**What you will do**
Copy out each line of the data below in which "agent" appears.

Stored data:

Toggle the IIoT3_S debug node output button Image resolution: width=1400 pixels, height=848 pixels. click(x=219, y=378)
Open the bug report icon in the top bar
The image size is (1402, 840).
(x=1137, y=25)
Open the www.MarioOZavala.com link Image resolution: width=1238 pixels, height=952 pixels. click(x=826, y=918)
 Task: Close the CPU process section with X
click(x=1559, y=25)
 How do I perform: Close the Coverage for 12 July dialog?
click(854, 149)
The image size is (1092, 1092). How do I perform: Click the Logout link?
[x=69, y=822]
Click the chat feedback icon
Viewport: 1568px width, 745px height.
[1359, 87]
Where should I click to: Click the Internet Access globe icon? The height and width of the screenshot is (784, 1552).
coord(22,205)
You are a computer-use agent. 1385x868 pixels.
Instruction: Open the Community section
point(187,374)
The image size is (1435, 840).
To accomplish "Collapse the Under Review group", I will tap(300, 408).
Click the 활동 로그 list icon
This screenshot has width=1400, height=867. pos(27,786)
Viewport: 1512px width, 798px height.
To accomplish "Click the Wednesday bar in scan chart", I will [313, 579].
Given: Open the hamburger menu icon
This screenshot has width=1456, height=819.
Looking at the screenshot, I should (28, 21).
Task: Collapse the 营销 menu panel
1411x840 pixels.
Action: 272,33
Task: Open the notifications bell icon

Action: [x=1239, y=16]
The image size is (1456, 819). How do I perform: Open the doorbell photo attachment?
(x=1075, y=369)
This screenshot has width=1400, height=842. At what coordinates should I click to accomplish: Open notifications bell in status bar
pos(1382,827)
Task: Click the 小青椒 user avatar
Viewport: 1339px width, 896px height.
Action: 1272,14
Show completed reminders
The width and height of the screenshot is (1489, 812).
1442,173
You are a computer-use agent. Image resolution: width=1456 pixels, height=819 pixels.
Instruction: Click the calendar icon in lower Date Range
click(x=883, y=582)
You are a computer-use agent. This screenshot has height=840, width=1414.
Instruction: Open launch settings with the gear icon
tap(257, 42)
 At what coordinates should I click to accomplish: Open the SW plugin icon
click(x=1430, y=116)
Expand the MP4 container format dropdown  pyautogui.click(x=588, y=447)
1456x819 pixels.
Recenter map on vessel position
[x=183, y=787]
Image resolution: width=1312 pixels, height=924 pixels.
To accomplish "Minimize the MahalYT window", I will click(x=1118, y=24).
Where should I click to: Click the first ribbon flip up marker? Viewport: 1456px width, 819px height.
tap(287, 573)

**Output of the task**
You are a computer-use agent. 1385x868 pixels.
You are a computer-use agent. Image resolution: width=1456 pixels, height=819 pixels.
You are a computer-use agent. This screenshot has height=840, width=1414.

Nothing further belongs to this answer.